The best display of Franzen’s skills is at the last 100 pages. The Eastern Europe thing is over, and the arc with the Axon corporation which is gibberish is also done with. Franzen gets all his main characters in one room, and he shines. He jumps from satire to intimacy sometimes jarringly, but he hits the mark at both. His characters feel human and real. They’re messed up and pretty awful to each other, but they each function out of a coherent philosophy. He makes fun both of Enid’s refusal to get back in reality, but gives us plenty of moments to feel compassion for her. Alfred is at once a close-minded douchebag, and a person who just wants to be left alone. Gary is at once responsible, active, and hard working. He’s also sometimes completely blind to other people’s feelings.

If only The Corrections focused on this for all its length. Maybe Franzen should have just chopped half the book and chucked it. The long digression to explain to us all about the economy and Axon corporations and stock market stock market stock market are gibberish.

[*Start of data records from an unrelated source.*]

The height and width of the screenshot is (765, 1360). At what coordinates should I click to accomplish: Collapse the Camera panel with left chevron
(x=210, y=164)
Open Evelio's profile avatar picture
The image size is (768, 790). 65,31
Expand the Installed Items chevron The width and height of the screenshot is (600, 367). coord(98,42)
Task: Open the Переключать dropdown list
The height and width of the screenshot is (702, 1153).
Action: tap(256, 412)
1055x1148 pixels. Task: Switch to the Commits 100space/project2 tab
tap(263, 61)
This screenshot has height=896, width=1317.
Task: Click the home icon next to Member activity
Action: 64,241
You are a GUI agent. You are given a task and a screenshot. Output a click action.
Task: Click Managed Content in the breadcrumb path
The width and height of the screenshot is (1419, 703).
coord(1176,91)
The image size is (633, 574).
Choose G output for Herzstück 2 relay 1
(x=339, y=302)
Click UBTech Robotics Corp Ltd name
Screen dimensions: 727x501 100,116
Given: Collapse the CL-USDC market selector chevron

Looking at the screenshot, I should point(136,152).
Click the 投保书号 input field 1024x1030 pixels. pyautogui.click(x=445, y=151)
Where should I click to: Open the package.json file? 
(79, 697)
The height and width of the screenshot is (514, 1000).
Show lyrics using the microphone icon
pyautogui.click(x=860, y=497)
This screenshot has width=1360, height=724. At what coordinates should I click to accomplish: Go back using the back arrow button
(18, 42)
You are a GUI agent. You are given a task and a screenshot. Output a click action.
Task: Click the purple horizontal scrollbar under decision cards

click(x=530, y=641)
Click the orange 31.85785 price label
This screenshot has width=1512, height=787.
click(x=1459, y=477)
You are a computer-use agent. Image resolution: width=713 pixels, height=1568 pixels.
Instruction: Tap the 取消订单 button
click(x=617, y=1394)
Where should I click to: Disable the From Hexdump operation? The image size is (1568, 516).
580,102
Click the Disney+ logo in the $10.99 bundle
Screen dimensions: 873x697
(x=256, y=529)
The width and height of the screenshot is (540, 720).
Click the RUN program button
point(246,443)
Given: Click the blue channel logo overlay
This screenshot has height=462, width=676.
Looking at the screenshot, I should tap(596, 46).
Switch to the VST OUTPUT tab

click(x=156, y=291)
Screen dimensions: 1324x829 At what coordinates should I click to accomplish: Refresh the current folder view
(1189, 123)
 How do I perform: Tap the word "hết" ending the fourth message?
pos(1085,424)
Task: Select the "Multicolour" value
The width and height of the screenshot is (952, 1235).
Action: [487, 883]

That part could’ve been written in ancient Rapa Nui langauge, and the last 100 pages would still be just as meaningful.

It may have something to do with Franzen’s weak prose. He’s better at creating characters than McEwan, but his writing is much weaker. McEwan always writes like every line is full of meaning, even when the line ends as a gigantic non-sequiter. Franzen’s prose is dull and bumbles like a gorilla in a glassware shop. It’s not too bad when he has the content, but when he tries to write like what people hate about Thomas Pynchon and William Gass, you think maybe they should sue him for defamation.

The Correction is another typical canonical novel. There are brilliant parts, particularly at the end and the beginning. There are awful parts, especially the whole middle. How much it was worth, I’m not sure. The last pages were brilliant, but it took me a long time to burn through the middle. The last time I took such a break in reading was when I read the Game of Thrones series. Now that’s an awful book. This one is much better.